Well, now that it is out there again, I hope some idiot doesn't try to capitalize on the hoax and turn it into reality!!


----------



## Leslie (Apr 7, 2008)

sem said:


> Well, now that it is out there again, I hope some idiot doesn't try to capitalize on the hoax and turn it into reality!!


Yes, really. Arrgh!


----------



## Anju  (Nov 8, 2008)

The last few days we have had Mexican soldiers pulling people over in front of our local Wal Mart, particularly buses.  The rumor is they are looking for a drug cartel boss - on the bus?  Give me a break!  It just so happens the Wal Mart is at a major intersection and generally they are looking for illegal guns, the place here is full of drug bosses, you can tell by the vehicles they drive when they come down on the week-end.


----------



## Kind (Jan 28, 2009)

Good things it's a hoax. Last thing we need is another shooting.


----------



## Jeff (Oct 28, 2008)

Anju said:


> The last few days we have had Mexican soldiers pulling people over in front of our local Wal Mart, particularly buses. The rumor is they are looking for a drug cartel boss - on the bus? Give me a break! It just so happens the Wal Mart is at a major intersection and generally they are looking for illegal guns, the place here is full of drug bosses, you can tell by the vehicles they drive when they come down on the week-end.
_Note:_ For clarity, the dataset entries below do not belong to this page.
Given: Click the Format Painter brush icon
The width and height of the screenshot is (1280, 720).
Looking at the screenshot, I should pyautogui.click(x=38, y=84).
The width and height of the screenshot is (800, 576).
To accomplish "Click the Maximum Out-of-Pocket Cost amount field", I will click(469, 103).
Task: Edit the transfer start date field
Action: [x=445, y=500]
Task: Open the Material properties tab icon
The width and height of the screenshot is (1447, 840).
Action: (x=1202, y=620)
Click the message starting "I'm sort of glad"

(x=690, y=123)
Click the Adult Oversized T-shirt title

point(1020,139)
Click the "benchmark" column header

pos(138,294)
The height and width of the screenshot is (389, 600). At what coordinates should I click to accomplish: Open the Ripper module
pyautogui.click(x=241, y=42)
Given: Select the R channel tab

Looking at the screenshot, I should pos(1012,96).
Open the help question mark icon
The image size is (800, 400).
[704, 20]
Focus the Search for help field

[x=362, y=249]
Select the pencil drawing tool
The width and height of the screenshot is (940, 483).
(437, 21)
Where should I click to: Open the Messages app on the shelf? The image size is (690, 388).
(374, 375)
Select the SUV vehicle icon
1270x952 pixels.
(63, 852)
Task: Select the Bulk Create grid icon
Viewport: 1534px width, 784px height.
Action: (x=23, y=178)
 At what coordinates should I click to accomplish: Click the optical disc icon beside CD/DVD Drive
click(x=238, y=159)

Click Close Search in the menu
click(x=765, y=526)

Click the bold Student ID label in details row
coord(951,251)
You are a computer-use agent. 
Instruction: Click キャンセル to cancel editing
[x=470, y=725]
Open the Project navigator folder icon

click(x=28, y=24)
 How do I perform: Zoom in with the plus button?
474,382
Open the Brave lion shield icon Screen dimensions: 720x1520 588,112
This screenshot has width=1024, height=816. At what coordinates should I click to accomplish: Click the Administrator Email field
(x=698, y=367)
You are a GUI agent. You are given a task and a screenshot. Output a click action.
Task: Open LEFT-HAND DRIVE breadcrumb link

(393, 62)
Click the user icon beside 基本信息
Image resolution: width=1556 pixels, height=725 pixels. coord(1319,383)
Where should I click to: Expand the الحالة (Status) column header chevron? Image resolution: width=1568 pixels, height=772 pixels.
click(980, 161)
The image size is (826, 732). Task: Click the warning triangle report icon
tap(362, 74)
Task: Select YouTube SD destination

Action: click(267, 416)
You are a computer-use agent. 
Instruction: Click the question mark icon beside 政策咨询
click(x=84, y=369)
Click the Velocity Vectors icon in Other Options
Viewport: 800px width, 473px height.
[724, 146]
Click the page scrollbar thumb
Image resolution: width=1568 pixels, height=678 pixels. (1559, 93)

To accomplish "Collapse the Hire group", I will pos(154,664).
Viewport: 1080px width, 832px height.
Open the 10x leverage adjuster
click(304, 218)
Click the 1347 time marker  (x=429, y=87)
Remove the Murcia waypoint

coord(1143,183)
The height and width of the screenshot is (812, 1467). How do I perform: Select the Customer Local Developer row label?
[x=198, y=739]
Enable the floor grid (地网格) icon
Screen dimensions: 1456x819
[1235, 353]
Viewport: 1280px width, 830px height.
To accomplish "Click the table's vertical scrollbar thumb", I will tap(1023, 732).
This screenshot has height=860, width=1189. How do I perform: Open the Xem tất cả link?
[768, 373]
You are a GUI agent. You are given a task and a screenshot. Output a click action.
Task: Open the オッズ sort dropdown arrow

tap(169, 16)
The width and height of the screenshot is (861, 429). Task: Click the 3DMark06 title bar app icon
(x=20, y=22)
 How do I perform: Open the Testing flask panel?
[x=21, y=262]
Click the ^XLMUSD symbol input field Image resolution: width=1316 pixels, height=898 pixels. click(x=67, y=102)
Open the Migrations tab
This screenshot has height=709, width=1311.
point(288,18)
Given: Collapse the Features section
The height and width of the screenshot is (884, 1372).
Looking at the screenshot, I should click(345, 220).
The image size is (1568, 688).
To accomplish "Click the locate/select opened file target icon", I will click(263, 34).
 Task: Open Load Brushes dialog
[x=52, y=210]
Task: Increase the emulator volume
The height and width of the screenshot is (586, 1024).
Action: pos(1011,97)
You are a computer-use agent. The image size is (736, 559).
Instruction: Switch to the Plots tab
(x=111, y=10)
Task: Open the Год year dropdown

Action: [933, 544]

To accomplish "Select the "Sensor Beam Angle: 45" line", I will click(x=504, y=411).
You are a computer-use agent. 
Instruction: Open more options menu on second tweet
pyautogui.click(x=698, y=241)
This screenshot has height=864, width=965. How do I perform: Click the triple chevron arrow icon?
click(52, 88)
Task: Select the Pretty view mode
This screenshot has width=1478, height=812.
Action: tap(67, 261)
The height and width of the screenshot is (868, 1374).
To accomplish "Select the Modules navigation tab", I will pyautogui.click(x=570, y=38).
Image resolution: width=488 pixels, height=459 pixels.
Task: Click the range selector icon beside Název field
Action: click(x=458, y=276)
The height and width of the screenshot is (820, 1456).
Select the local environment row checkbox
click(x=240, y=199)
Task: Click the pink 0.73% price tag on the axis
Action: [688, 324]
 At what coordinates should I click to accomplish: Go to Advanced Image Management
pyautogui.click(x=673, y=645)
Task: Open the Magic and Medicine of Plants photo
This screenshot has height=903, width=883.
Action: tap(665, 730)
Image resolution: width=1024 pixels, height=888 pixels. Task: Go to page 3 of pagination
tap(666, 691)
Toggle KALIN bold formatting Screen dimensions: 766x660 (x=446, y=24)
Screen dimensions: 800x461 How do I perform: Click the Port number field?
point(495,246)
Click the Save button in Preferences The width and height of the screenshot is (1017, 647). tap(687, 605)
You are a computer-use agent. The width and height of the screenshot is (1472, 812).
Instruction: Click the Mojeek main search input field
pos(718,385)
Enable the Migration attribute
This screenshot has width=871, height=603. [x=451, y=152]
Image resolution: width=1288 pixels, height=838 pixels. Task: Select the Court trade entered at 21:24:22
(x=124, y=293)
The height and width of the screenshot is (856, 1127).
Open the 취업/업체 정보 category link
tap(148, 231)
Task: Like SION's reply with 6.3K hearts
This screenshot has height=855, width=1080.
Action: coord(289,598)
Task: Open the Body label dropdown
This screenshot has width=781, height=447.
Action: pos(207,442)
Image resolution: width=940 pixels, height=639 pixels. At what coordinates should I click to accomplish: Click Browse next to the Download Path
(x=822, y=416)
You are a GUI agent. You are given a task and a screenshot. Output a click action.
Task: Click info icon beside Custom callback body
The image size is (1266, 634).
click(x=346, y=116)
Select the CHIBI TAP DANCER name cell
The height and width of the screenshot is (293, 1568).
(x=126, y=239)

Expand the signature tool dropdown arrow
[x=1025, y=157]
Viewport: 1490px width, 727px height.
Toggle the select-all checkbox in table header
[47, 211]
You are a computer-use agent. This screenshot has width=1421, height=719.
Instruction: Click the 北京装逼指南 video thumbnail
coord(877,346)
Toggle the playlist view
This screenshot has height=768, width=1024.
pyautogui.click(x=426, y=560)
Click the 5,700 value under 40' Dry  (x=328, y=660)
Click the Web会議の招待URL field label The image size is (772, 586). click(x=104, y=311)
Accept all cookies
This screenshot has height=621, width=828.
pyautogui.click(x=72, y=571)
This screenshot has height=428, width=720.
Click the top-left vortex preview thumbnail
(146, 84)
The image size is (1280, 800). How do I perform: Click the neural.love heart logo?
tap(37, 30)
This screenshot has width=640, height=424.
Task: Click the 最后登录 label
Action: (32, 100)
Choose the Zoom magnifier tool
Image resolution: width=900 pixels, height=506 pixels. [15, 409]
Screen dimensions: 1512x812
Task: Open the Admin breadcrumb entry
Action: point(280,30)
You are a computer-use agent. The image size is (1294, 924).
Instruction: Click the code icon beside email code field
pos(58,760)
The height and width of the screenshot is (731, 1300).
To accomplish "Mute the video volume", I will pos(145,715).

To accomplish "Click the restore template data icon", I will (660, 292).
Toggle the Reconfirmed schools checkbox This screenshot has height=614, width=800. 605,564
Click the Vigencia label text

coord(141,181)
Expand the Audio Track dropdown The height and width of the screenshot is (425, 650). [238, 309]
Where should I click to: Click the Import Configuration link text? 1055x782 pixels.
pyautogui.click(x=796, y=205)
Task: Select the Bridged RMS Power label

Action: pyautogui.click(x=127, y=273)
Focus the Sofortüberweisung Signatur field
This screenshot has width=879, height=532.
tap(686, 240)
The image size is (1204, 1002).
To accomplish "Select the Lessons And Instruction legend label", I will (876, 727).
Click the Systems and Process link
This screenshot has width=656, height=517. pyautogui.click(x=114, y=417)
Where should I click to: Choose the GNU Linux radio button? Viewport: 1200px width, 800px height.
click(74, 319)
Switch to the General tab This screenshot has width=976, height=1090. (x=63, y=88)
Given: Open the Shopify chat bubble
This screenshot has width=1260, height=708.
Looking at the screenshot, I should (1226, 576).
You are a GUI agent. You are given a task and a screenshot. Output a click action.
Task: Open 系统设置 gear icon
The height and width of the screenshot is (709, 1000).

Oh, Dona. I wish I had known you six months ago when I was researching that very thing.


----------



## Anju  (Nov 8, 2008)

Jeff said:


> Oh, Dona. I wish I had known you six months ago when I was researching that very thing.


Sounds like another good book in the offing


----------



## Ann in Arlington (Oct 27, 2008)

Can I say good morning at 7:45 in the evening?    I guess it's morning somewhere!  I'm just not finding time lately to get on in the morning!  It's 50 and dark.  

Ann


----------



## Jeff (Oct 28, 2008)

Ann Von Hagel said:


> Can I say good morning at 7:45 in the evening?  I guess it's morning somewhere! I'm just not finding time lately to get on in the morning! It's 50 and dark.


Good morning, Ann, and welcome to Wal-Mart where we're open 24 hours a day.


----------



## Kindle Convert (Nov 8, 2008)

Kathy said:


> FYI...I'm sitting here watching the news while on the computer and what story do they play. Our local law enforcement are telling about the Walmart rumor. I live in Florida, so I'm sure that is why it was on the news. They are warning people not to forward any text messages or emails that contain the rumor and are stating that it is not true.


I saw the news teaser for this, but didn't see the whole story! Obviously, it's really making it's way around the net!


----------



## Kathy (Nov 5, 2008)

Kindle Convert said:


> I saw the news teaser for this, but didn't see the whole story! Obviously, it's really making it's way around the net!


They had it on several times. It was just so weird that we were talking about it here and then it was on the news. Basically, they were saying that they take all rumors seriously, but this one has had different variations to it over the years. During one of the versions, they had put out warnings and then realized it was a hoax. I think since Walmart was mentioned they may have been pressured into making it public.

It is also being sent over the text messaging on cellphones.


----------



## Ann in Arlington (Oct 27, 2008)

O.K.  I have no idea why my tongue in cheek good morning at 7:45 at night ended up in this Walmart thread. . .I was sure I'd posted it in the good morning thread. . . .I think it's time for me to go to bed. . . . .

I'll try a real good morning in the real morning!  

Ann


----------



## wilsondm2 (Dec 8, 2008)

We had at least 5 calls today wanting to know if it was true.....


----------



## Lindalkcruise (Nov 11, 2008)

I was just reading this and they started reporting on it, on the local news at the same time! They said urban legend. I had goosebumps!


----------